Ich ziehe seine Arme enger um meinen Oberkörper und nehme einen tiefen Atemzug, um die Enge meiner Brust zu bekämpfen. Wünsche mir nur einmal die Wärme eines anderen auf der Haut zu spüren. Doch es bleibt bei dem inneren Feuer, das Keir mir schenkt.
„Ich hatte lange nicht mehr solche Angst. - Nicht am Tag", gebe ich kleinlaut von mir und senke meinen Kopf, um die verdächtigen Tränen zu verhüllen.
Keir küsst meinen Hinterkopf und ziehe mich enger in seinen Arm. Rückt den Umhang zurecht, der über mich gelegt ist, obwohl ich nicht fröstele. Das tue ich nie lange, trotzdem hat die Geste etwas Beruhigendes. Angestrengt lausche ich seinem regelmäßigen Herzschlag und zwinge meinen im gleichen Takt zu schlagen.

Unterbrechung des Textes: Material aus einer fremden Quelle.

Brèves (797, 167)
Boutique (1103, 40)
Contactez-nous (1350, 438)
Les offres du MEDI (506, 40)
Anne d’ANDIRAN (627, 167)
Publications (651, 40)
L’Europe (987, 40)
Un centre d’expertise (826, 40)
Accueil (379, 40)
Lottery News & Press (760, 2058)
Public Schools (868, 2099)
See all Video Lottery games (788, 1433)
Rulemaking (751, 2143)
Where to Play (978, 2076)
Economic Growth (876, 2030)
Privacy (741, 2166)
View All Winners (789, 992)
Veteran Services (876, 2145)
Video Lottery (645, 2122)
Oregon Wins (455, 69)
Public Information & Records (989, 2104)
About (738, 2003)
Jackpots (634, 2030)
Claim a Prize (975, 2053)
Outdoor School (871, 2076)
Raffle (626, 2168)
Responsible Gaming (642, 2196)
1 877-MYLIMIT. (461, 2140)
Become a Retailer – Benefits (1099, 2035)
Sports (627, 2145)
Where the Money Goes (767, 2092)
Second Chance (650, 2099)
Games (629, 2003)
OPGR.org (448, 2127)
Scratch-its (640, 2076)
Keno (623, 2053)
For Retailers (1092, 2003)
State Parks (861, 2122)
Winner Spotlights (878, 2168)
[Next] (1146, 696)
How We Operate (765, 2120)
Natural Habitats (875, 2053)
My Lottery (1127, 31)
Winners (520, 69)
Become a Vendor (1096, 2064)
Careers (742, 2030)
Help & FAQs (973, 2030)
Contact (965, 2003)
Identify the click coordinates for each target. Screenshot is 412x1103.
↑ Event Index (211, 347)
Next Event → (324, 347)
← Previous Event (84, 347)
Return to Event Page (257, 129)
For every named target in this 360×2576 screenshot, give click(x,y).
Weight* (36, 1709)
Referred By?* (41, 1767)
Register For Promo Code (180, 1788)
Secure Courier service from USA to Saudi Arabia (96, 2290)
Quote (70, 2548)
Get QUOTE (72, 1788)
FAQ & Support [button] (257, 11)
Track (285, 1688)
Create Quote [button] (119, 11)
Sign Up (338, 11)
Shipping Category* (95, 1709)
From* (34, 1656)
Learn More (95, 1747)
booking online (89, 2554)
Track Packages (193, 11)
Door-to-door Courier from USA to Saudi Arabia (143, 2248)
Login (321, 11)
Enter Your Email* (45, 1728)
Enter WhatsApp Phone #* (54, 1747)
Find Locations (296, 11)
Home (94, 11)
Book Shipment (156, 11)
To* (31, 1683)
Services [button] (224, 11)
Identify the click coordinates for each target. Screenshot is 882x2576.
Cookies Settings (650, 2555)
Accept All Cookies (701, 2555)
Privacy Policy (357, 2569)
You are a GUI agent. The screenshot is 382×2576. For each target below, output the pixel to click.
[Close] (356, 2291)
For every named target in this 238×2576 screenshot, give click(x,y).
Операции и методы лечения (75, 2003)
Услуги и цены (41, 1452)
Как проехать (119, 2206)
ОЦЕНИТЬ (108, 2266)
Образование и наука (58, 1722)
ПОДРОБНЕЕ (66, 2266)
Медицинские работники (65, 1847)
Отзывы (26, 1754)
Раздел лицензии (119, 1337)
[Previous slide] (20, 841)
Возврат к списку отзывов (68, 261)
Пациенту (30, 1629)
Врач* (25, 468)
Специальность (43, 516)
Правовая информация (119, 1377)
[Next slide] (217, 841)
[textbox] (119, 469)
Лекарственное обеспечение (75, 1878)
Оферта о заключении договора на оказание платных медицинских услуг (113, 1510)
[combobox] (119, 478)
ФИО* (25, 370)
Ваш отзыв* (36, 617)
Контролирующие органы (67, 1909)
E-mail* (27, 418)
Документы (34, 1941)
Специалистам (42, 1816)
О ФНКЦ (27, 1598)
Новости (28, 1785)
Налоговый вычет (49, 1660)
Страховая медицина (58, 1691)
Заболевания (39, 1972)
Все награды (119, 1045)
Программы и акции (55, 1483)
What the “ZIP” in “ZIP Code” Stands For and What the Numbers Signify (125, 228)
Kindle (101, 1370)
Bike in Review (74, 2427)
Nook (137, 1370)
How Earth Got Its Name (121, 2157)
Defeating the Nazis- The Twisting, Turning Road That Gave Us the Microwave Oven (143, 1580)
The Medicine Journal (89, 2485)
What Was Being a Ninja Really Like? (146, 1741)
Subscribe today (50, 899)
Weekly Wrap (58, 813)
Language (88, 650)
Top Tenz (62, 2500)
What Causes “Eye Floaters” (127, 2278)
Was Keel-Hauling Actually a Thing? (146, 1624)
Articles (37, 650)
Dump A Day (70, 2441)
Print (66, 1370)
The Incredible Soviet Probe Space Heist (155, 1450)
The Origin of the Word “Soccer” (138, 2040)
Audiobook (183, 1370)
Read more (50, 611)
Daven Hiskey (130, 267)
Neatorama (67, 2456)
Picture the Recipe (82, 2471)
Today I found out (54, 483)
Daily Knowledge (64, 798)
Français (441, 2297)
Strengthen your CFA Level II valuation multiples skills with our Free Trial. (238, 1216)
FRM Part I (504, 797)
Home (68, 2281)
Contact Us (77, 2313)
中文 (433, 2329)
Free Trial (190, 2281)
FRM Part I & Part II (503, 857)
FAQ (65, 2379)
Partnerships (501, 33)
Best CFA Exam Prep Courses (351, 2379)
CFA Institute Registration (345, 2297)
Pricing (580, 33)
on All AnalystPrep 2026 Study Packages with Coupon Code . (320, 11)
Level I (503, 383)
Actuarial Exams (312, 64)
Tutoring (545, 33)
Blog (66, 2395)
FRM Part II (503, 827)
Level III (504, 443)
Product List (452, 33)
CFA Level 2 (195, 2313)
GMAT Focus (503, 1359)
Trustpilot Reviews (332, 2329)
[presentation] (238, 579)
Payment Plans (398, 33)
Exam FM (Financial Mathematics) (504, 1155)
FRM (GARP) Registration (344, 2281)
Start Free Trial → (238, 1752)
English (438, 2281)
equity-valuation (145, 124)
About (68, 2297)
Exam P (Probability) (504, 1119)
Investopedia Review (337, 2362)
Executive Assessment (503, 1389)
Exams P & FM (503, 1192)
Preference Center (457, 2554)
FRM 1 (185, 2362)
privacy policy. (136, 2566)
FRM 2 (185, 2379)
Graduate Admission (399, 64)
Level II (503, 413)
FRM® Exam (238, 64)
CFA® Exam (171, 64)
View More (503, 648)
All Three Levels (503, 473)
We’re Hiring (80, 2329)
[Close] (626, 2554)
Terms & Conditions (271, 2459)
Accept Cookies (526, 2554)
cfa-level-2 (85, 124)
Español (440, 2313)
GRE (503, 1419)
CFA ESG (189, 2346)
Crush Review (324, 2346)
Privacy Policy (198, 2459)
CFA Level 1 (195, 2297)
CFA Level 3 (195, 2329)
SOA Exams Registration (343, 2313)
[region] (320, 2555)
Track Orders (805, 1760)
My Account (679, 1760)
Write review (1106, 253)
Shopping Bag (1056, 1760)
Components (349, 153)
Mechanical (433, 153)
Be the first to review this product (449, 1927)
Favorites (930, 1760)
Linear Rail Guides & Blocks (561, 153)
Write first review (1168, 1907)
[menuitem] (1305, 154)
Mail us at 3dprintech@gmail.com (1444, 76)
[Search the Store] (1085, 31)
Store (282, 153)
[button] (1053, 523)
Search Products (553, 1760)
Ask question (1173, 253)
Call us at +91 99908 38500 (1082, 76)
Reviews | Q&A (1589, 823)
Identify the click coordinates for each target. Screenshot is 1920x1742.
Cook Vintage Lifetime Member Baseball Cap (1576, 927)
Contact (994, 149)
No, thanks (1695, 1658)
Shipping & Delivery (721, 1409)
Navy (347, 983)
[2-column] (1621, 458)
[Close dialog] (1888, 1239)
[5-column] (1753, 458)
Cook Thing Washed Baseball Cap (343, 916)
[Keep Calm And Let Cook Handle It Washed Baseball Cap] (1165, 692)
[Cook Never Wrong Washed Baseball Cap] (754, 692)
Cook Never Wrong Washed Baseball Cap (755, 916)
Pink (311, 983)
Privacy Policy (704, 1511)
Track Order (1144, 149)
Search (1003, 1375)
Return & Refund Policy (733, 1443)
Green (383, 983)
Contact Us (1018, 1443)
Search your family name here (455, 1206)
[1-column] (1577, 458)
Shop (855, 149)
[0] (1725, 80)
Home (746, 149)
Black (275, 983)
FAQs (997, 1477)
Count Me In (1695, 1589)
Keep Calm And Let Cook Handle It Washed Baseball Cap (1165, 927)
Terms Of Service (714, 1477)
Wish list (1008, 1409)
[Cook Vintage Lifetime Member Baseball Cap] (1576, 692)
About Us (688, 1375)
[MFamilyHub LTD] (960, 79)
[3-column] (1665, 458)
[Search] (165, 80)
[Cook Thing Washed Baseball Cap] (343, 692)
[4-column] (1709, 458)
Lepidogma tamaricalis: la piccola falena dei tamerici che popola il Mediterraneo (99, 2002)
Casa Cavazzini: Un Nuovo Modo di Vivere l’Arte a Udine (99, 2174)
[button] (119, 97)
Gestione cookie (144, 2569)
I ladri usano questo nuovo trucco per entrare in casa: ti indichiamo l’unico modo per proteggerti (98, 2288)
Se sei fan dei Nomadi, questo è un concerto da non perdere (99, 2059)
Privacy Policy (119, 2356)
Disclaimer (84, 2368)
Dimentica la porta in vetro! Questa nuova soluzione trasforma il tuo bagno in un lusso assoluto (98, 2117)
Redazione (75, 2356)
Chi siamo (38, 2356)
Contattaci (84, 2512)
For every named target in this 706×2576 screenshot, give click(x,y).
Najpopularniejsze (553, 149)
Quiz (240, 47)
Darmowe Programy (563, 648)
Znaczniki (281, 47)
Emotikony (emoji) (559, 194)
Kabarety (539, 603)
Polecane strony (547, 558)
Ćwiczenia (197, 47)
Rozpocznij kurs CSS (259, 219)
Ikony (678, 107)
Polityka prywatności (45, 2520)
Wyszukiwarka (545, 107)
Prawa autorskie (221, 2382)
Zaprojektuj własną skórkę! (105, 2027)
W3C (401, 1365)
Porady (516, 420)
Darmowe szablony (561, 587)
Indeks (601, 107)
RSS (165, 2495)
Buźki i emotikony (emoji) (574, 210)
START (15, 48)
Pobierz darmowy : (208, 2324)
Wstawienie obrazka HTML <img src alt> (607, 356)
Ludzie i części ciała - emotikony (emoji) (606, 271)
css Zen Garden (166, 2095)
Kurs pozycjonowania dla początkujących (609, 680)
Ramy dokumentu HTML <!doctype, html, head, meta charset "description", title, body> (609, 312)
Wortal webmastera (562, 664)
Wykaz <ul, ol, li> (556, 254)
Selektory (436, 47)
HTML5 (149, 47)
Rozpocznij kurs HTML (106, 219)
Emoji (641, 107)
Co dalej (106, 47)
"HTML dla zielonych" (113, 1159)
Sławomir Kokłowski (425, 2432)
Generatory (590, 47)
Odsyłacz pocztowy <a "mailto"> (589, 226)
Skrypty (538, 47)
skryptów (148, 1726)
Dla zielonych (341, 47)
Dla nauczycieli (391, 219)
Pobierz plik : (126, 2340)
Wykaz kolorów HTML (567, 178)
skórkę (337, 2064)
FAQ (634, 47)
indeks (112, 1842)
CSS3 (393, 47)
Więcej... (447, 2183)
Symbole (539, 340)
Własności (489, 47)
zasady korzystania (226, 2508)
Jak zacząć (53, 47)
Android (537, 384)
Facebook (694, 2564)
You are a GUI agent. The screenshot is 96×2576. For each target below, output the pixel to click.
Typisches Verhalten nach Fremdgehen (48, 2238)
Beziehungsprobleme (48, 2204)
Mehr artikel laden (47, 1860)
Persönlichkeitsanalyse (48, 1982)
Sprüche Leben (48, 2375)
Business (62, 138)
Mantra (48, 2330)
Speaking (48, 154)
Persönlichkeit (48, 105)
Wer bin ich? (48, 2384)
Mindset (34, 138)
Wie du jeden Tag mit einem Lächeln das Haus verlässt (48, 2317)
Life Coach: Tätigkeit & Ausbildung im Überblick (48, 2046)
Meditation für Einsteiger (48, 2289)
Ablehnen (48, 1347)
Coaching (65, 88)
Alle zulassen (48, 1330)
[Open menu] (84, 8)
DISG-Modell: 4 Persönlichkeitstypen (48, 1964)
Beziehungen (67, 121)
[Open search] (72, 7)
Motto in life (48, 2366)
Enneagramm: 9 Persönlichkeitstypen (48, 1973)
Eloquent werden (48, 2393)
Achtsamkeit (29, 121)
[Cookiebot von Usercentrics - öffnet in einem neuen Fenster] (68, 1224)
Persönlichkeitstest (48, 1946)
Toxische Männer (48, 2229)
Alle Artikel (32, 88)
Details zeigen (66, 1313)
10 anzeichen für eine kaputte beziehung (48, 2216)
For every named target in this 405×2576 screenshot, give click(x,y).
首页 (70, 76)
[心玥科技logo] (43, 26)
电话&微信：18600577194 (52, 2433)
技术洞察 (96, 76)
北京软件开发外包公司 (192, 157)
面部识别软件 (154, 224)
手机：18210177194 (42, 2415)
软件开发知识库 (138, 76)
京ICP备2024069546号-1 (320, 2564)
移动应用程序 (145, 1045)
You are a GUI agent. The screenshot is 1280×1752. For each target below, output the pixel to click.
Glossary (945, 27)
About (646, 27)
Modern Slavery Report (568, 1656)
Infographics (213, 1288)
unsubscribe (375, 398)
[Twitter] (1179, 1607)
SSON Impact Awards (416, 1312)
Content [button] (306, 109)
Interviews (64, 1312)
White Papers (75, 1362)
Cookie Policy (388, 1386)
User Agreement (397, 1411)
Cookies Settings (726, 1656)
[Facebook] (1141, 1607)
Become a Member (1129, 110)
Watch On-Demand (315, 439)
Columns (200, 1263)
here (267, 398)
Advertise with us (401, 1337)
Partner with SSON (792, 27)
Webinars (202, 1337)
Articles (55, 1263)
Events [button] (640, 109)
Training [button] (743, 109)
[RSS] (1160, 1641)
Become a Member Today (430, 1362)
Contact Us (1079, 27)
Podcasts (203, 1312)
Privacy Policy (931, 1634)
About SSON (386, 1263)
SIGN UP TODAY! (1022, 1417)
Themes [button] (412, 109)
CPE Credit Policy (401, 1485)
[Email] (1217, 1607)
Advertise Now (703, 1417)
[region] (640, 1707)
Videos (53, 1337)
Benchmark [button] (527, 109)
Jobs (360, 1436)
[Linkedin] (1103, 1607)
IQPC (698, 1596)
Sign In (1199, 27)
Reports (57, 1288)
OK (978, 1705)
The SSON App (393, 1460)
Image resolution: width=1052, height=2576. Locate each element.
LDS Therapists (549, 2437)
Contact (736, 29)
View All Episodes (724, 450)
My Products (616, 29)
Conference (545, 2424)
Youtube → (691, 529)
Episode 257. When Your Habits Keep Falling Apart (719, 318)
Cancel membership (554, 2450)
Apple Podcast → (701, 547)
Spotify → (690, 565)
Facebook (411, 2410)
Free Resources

„Keir, kannst du mir etwas versprechen?" Er brummt und legt seinen Kopf auf meinen. „Wenn ... wenn mir etwas passiert ..."
„Dir passiert nichts!", unterbricht er mich streng und sein Körper verspannt sich. Seine Finger graben sich in meinen Arm, doch lockern sich, als ich zusammen zucke.
„Aber wenn, wenn die Wächter mich finden ... Versprich mir, dass du dafür sorgst, dass Talib sich nicht wie damals verliert." Der junge Mann antwortet mir nicht.
Kurz nach dem Tod unserer Mutter haben wir Keir kennengelernt. Der Beginn der Freundschaft zwischen den beiden Jungs war mehr als holprig. Talib war ein gebrochener Mensch, der nur soweit funktionierte, dass er mich über Wasser halten konnte, während er selbst ertrank. Aber auch Keir, war nur ein Schatten zu seinem heutigen Selbst. Sie haben sich gegenseitig aus dem Treibsand gezogen und helfen seitdem gemeinsam mir, nicht darin zu versinken. Doch irgendwann, kann man mir nicht mehr helfen.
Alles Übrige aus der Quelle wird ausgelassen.